Your objective
Below are the records. Gather each line that holds "give".

Extracted records

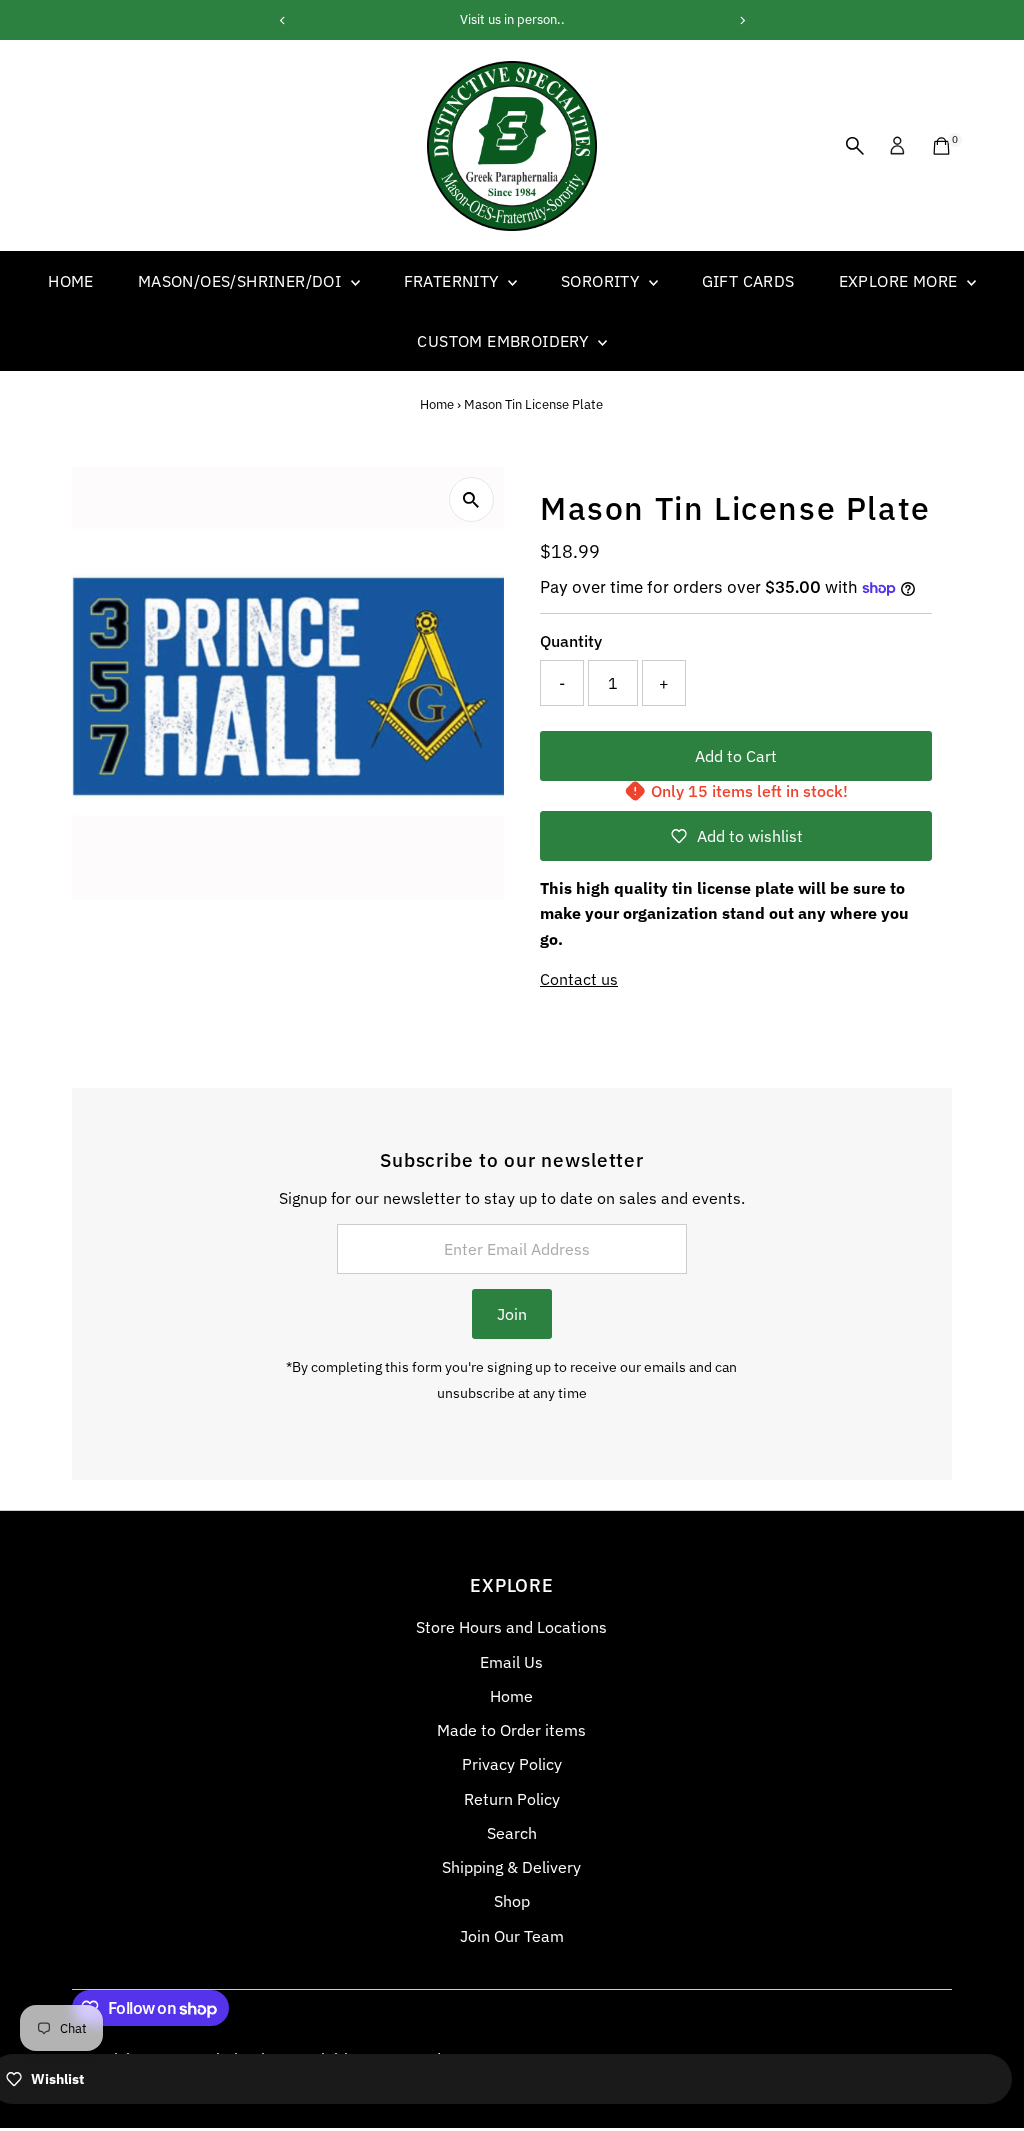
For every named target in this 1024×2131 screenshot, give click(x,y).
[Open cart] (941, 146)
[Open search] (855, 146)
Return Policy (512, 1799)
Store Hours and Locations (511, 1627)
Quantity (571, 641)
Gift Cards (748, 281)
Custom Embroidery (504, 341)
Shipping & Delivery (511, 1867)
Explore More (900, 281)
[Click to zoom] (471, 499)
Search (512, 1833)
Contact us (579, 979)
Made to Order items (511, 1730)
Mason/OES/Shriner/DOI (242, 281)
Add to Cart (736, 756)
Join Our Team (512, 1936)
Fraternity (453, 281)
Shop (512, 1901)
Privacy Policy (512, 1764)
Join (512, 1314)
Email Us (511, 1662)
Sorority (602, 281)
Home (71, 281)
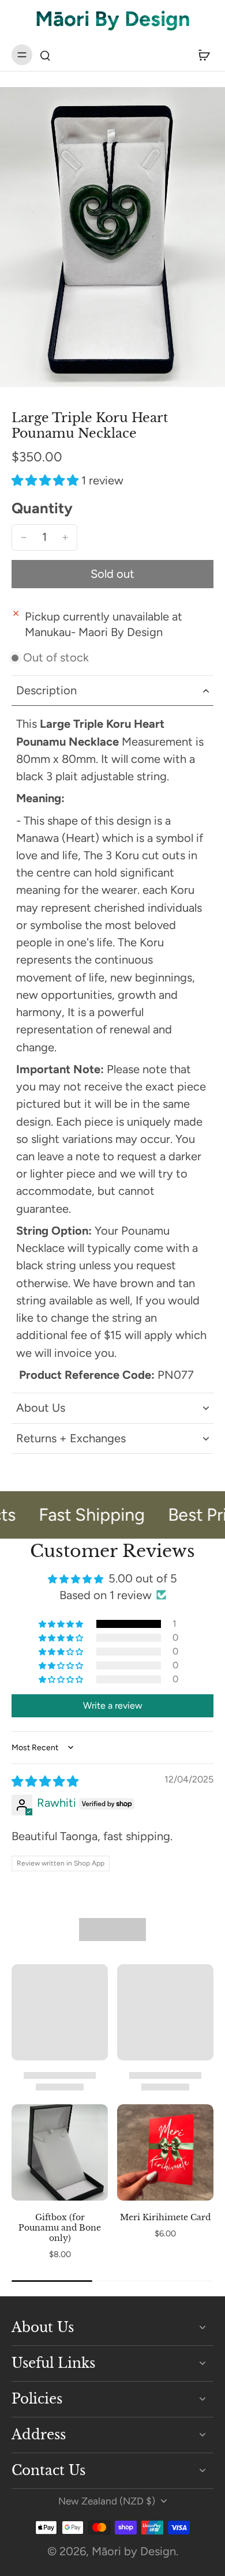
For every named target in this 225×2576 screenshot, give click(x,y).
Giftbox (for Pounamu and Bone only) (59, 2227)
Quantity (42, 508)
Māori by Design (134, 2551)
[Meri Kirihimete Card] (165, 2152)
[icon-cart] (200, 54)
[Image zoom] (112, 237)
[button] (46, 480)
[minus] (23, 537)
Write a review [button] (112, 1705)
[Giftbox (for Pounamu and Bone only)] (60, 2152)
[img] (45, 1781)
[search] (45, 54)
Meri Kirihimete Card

Your solution
For every named target in this 1024×2131 screenshot, give click(x,y).
For every named target in this 225×2576 screenshot, give click(x,y).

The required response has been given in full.